**Ziel 1**:
Beantworte drei Fragen zur Rede zum Elterngeldgesetz:
(a) Über welchen Gesetzentwurf wird abschließend beraten?
(b) Wozu konnte sich die Große Koalition nach großer Kritik in der Anhörung durchringen?
(c) Womit sitzt Frau Giffey nach dem Bild in der Rede im Sandkasten?
**Ziel 2**:
Kopiere bitte den Abschnitt der Rede zum Elterngeldgesetz, der bei „Das sind alles“ beginnt und bei „nicht schnell voran.“ endet, Wort für Wort.
**Ziel 3**:
Greif die Rede zum Elterngeldgesetz nach ihrem letzten Satz auf und führe sie weiter.

**Lesetext**:
_ _ _ _
Rede von Katrin Werner,

Sehr geehrter Herr Präsident! Sehr geehrte Damen und Herren! Wir beraten abschließend über den Entwurf eines Zweiten Gesetzes zur Änderung des Bundeselterngeld- und Elternzeitgesetzes. Ja, der Bezug von Elterngeld soll etwas flexibler werden, die Möglichkeiten zur Teilzeitarbeit werden ein wenig besser, und es soll einfacher werden, den Partnerschaftsbonus zu erhalten. Auch werden Eltern von frühgeborenen Kindern besser unterstützt. Nach großer Kritik in der Anhörung hat die Große Koalition sich sogar zu einer besseren Frühgeburtenregelung durchringen können.

Das sind alles Schritte in die richtige Richtung. Aber, Frau Giffey, auch wenn Sie von einer Reform sprechen, sagen wir: Es ist wieder nur ein Reförmchen. Was ist mit der besseren Unterstützung von ärmeren Familien? Wo sind die mutigen Schritte hin zu mehr Partnerschaftlichkeit? Jahrelang wurden die großen Probleme vieler Familien liegen gelassen. Und wir finden: Die Baustellen sind in den letzten Jahren größer geworden. Ich will einfach einmal in dem Bild bleiben: Jeder weiß, dass man auf großen Baustellen große Bagger braucht, um schnell voranzukommen. Frau Giffey, manchmal hat man das Gefühl, Sie sitzen mit Ihrem Schäufelchen im Sandkasten. So werden wir nie fertig, so kommen wir nicht schnell voran.
_ _ _ _
**Datensätze**:
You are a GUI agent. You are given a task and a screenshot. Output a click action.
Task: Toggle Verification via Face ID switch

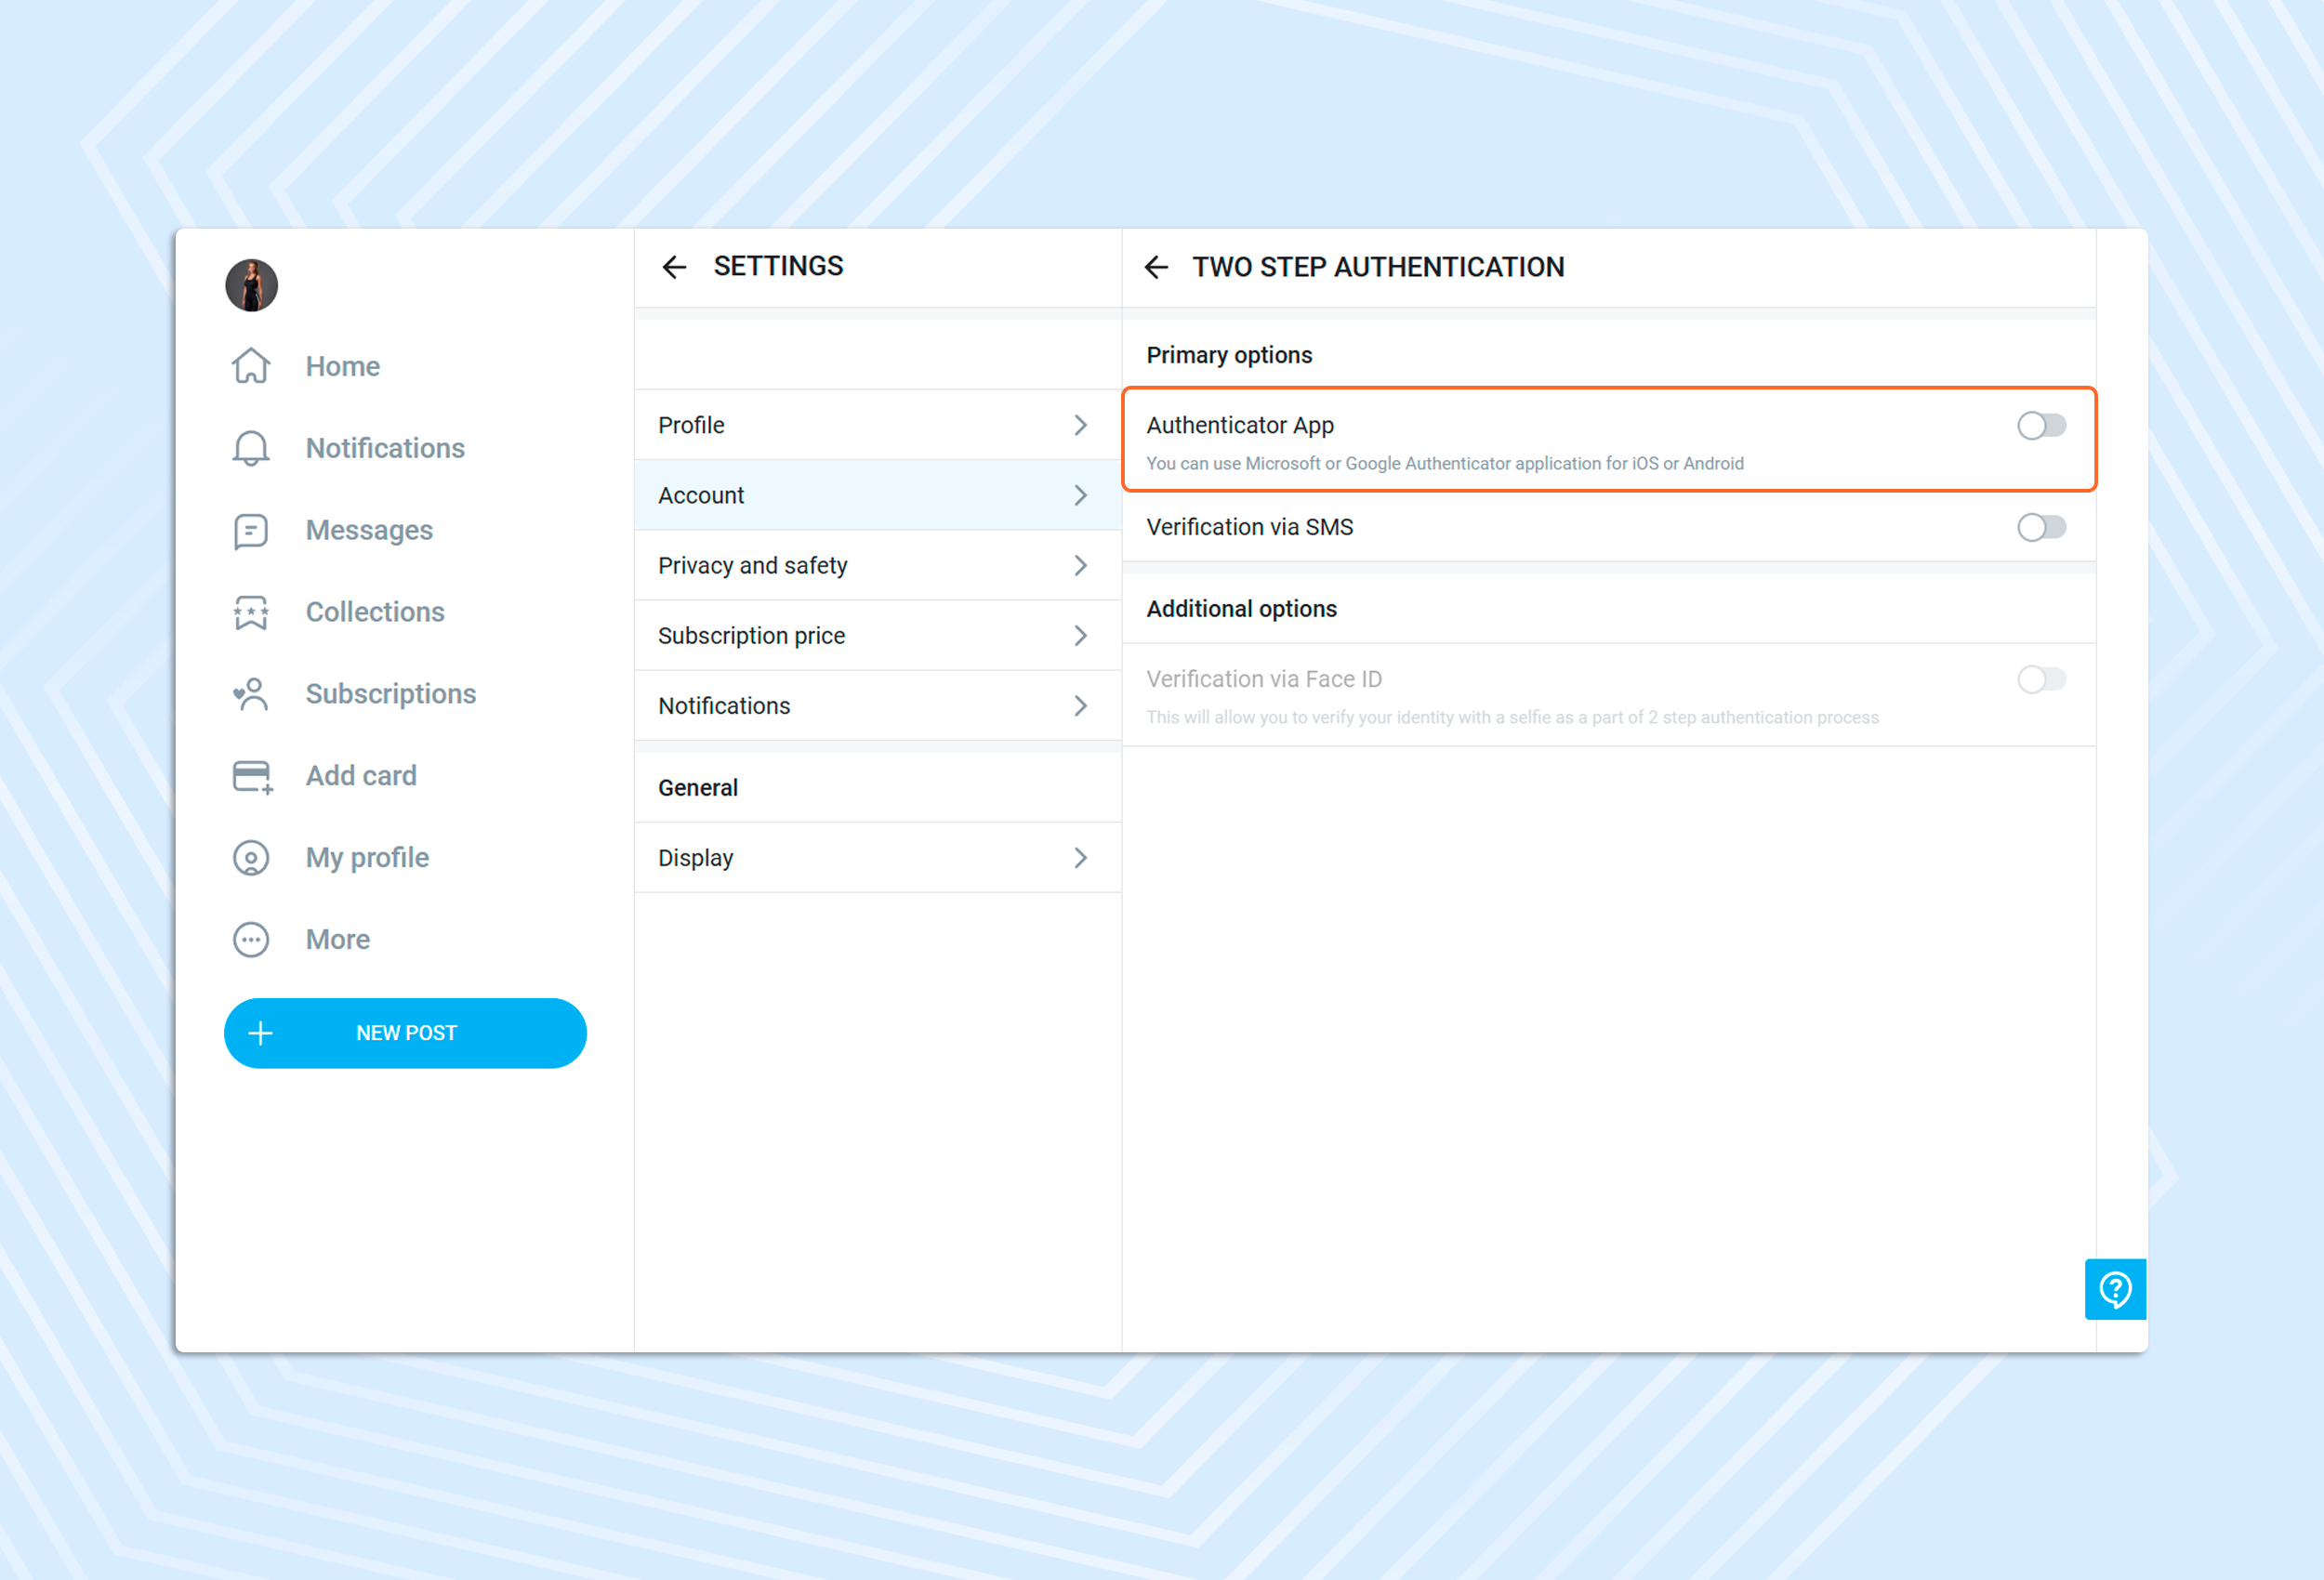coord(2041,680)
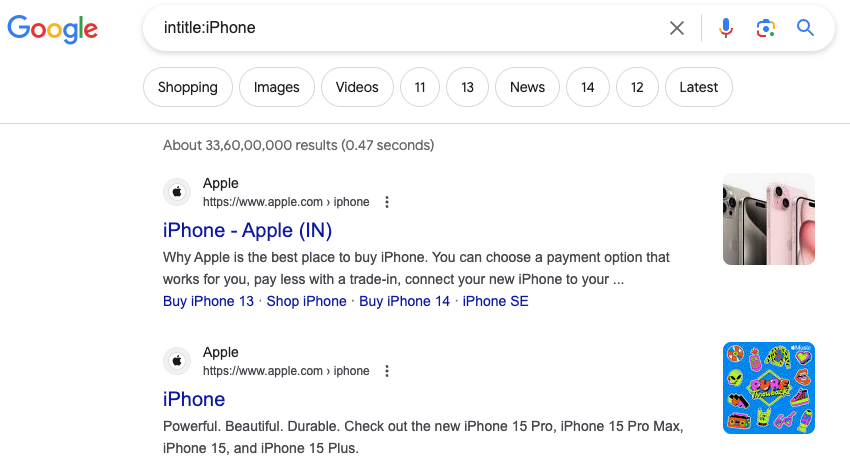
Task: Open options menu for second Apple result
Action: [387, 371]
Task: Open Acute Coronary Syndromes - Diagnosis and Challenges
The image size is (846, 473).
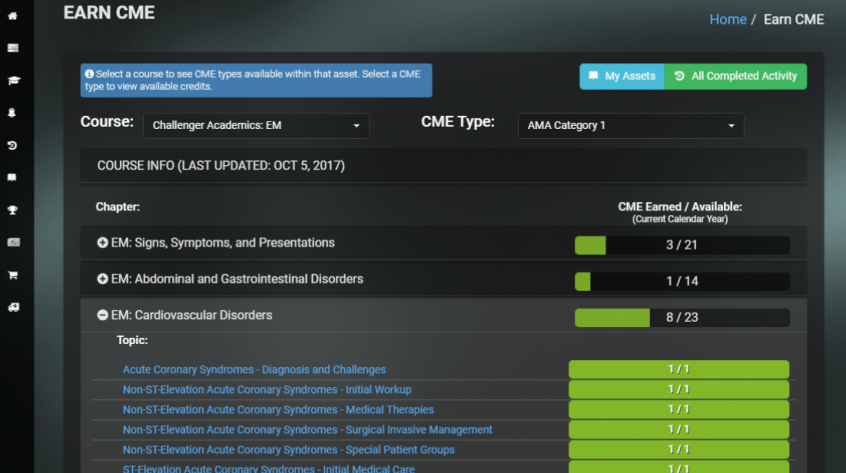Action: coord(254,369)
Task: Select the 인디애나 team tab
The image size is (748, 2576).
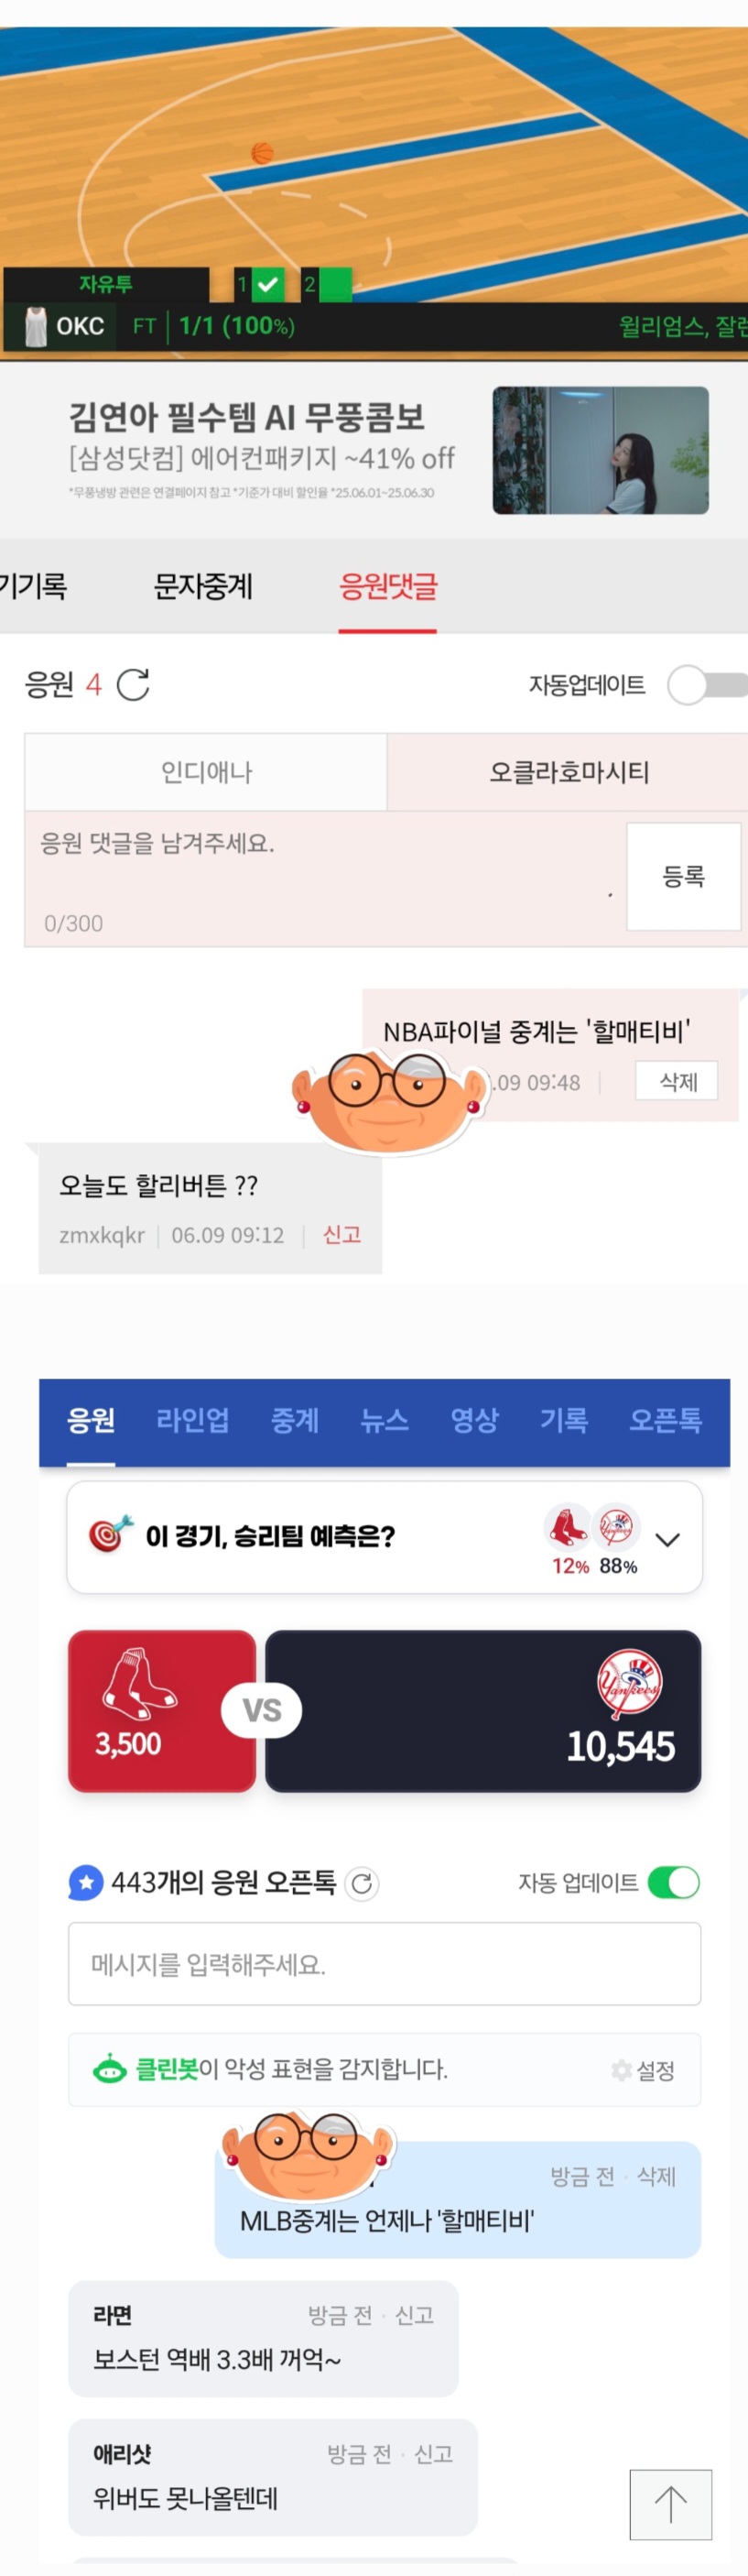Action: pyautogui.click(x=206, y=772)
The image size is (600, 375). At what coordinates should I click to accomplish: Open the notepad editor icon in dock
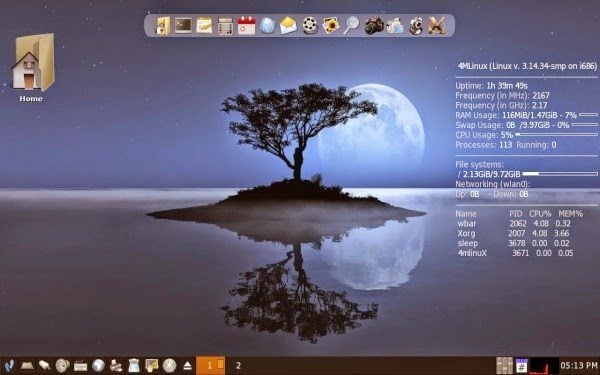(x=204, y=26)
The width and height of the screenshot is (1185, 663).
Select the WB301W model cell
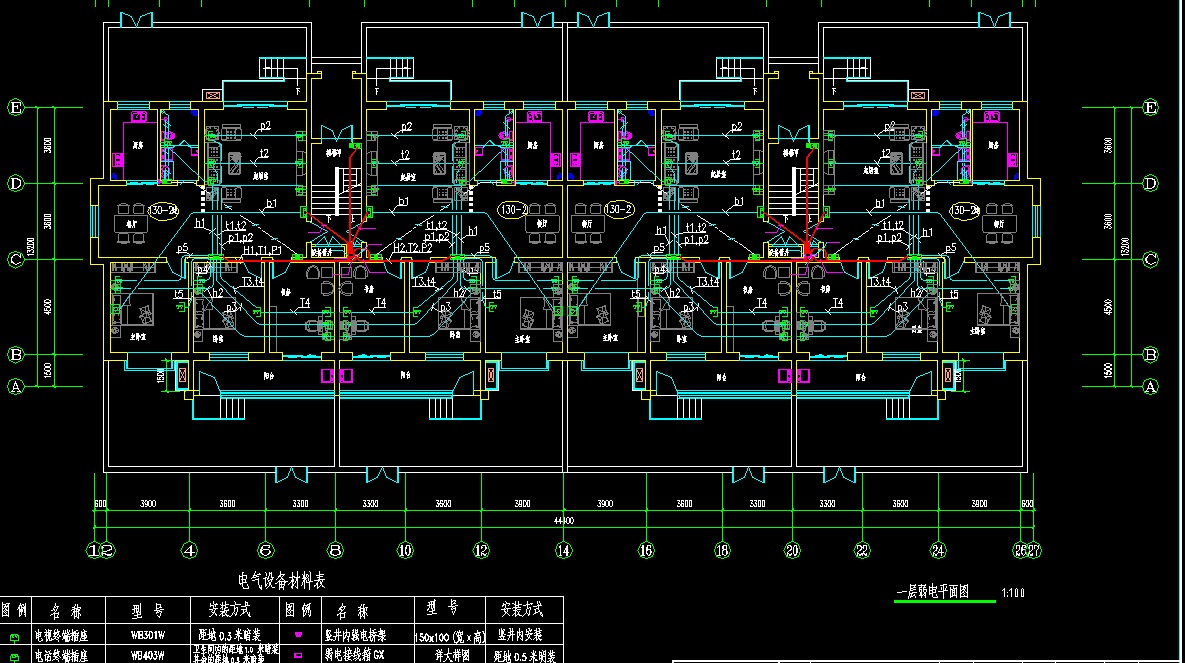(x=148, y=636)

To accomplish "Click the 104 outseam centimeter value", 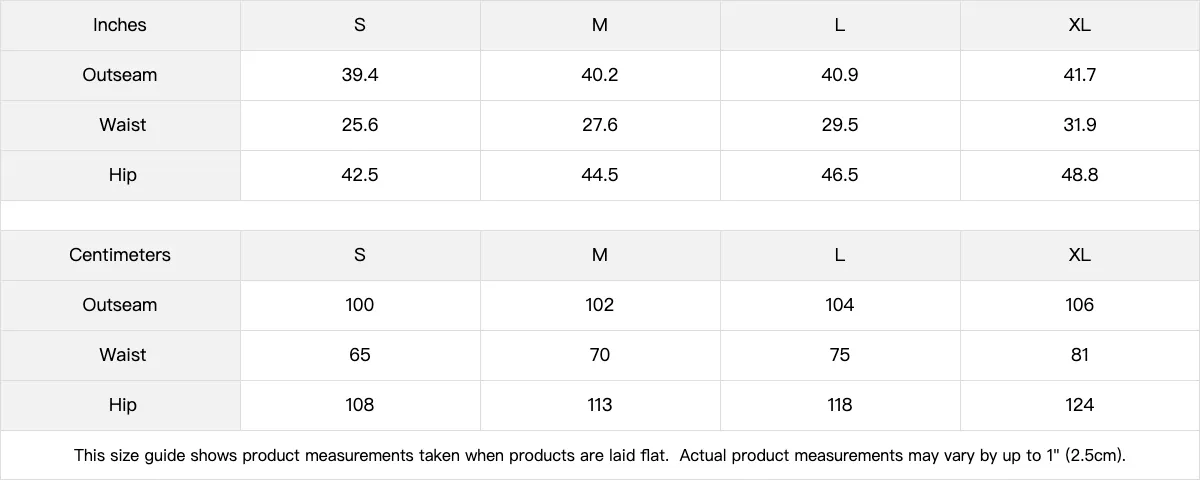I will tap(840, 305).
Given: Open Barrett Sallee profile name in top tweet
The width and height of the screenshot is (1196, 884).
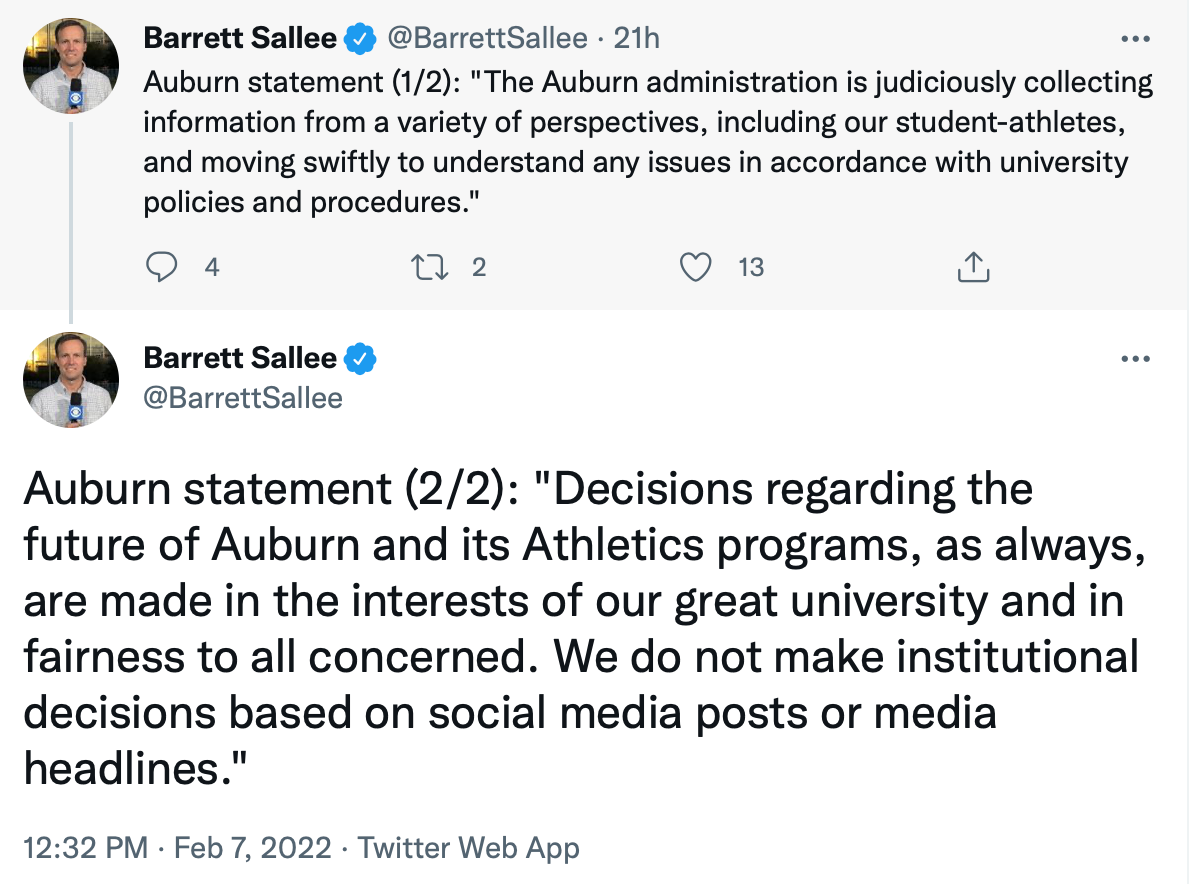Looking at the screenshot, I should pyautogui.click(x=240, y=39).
_ _ _ _
**Ergebnis 1**:
(a) Über den Entwurf eines Zweiten Gesetzes zur Änderung des Bundeselterngeld- und Elternzeitgesetzes.
(b) Zu einer besseren Frühgeburtenregelung.
(c) Mit ihrem Schäufelchen.

**Ergebnis 2**:
Das sind alles Schritte in die richtige Richtung. Aber, Frau Giffey, auch wenn Sie von einer Reform sprechen, sagen wir: Es ist wieder nur ein Reförmchen. Was ist mit der besseren Unterstützung von ärmeren Familien? Wo sind die mutigen Schritte hin zu mehr Partnerschaftlichkeit? Jahrelang wurden die großen Probleme vieler Familien liegen gelassen. Und wir finden: Die Baustellen sind in den letzten Jahren größer geworden. Ich will einfach einmal in dem Bild bleiben: Jeder weiß, dass man auf großen Baustellen große Bagger braucht, um schnell voranzukommen. Frau Giffey, manchmal hat man das Gefühl, Sie sitzen mit Ihrem Schäufelchen im Sandkasten. So werden wir nie fertig, so kommen wir nicht schnell voran.

**Ergebnis 3**:
(Beifall bei der LINKEN)

Wir alle wissen: Die Coronakrise hat zu einer enormen Mehrbelastung von Familien geführt. Es hat sich gezeigt, dass die traditionelle Rollen- und Aufgabenverteilung zwischen Männern und Frauen zementiert wurde. Immer noch übernehmen vorwiegend Frauen die Haus-, Sorge-, und Erziehungsarbeit; jetzt kommt Homeschooling dazu. Selbst Sie, Frau Giffey, haben am Mittwoch in der Regierungsbefragung darauf hingewiesen. Und es ist jetzt an der Zeit, Maßnahmen für eine gerechtere Aufteilung der Sorgearbeit in Familien zu fördern.

(Beifall bei der LINKEN)

Die Linke fordert zwölf Monate Elterngeld pro Elternteil, und das nicht übertragbar, für Alleinerziehende 24 Monate.

(Beifall bei der LINKEN)

Es ist jetzt die Zeit für mehr Partnerschaftlichkeit.

Eine weitere Baustelle beim Elterngeld liegt vollkommen brach: Die bessere Unterstützung von ärmeren Familien zieht die Bundesregierung nicht einmal in Betracht. 2007 wurde das Elterngeld eingeführt. Seit 14 Jahren liegt der Mindestbetrag bei 300 Euro – keine Steigerung. Die Linke sagt: Das muss sich ändern, und zwar jetzt; er muss auf mindestens 400 Euro angehoben werden und sollte jährlich steigen, so wie auch die Verbraucherpreise steigen.

(Beifall bei der LINKEN)

Bei Menschen in Hartz IV wird das Elterngeld sogar angerechnet. Sie gehen also komplett leer aus. Die Familien, die es am dringendsten benötigen, werden wieder ausgeschlossen. Und da sagen wir: Das darf nicht sein. Solange wir keine Kindergrundsicherung haben, muss die Anrechnung von Elterngeld auf Hartz IV abgeschafft werden.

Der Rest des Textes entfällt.